Please copy all of the data that follows exactly, leaving any pictures out.

Source data:
※ ※ ※

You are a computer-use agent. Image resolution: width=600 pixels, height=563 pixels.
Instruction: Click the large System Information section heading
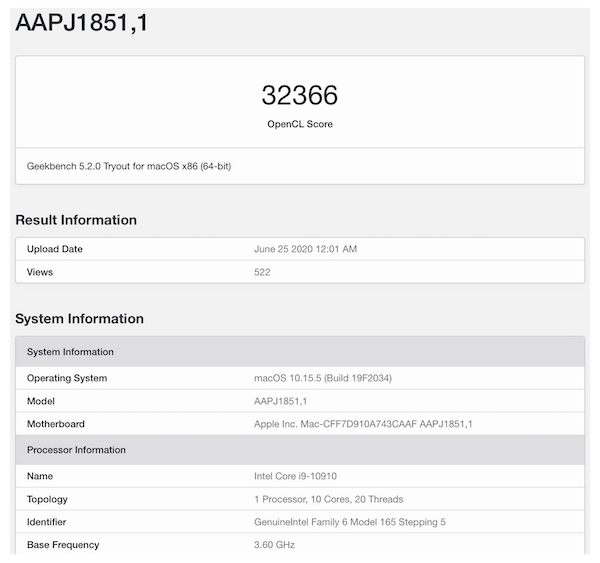(79, 319)
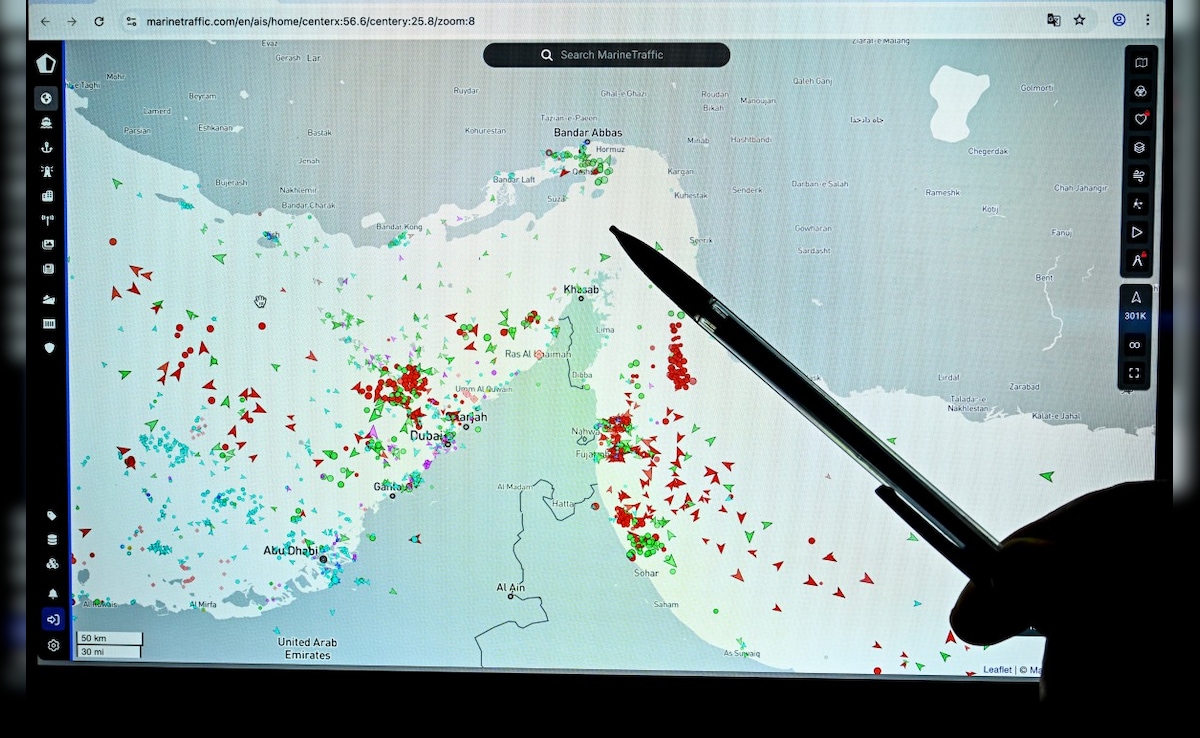This screenshot has width=1200, height=738.
Task: Toggle vessel names display with 301K counter
Action: pos(1135,305)
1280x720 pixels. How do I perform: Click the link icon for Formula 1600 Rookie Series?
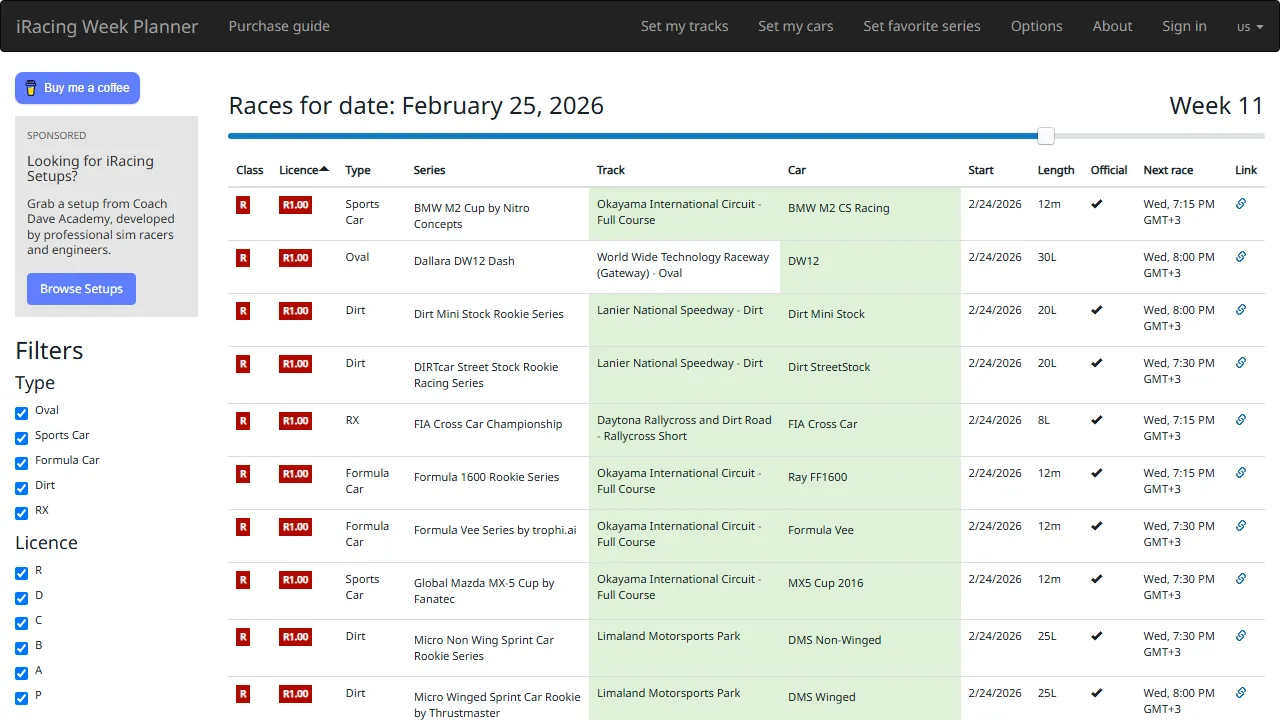click(1240, 473)
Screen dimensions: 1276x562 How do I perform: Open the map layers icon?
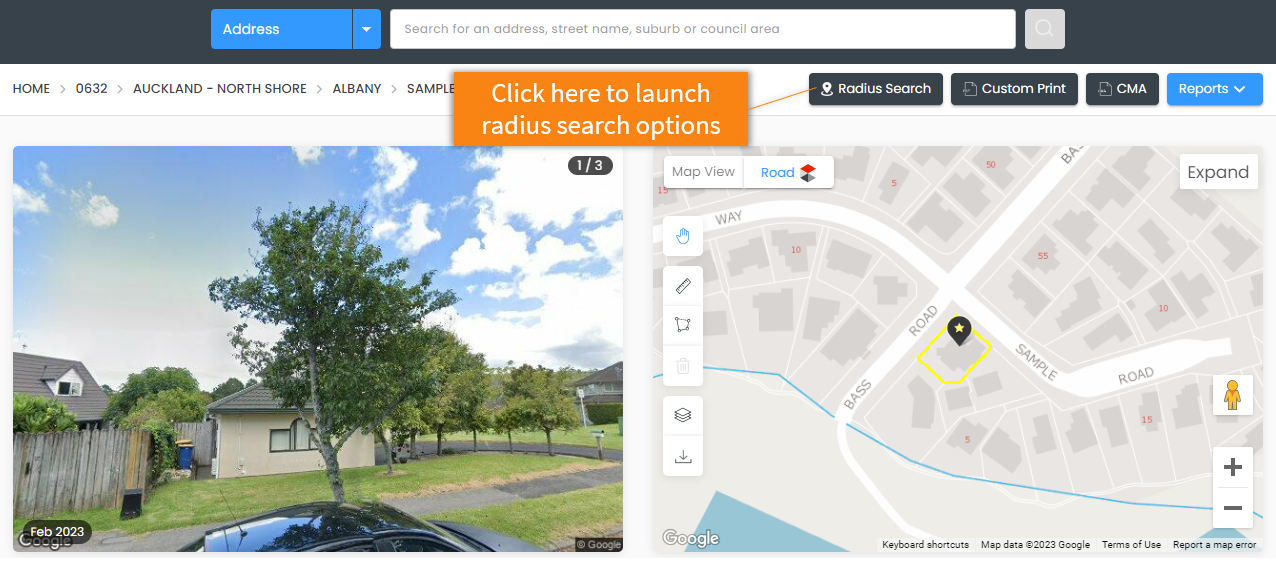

※ ※ ※

Task response:
You are a computer-use agent. Image resolution: width=600 pixels, height=563 pixels.
Instruction: Click the large System Information section heading
(79, 319)
This screenshot has width=1200, height=738.
Task: Toggle vessel names display with 301K counter
Action: pos(1135,305)
1280x720 pixels. How do I perform: Click the link icon for Formula 1600 Rookie Series?
click(1240, 473)
Screen dimensions: 1276x562 How do I perform: Open the map layers icon?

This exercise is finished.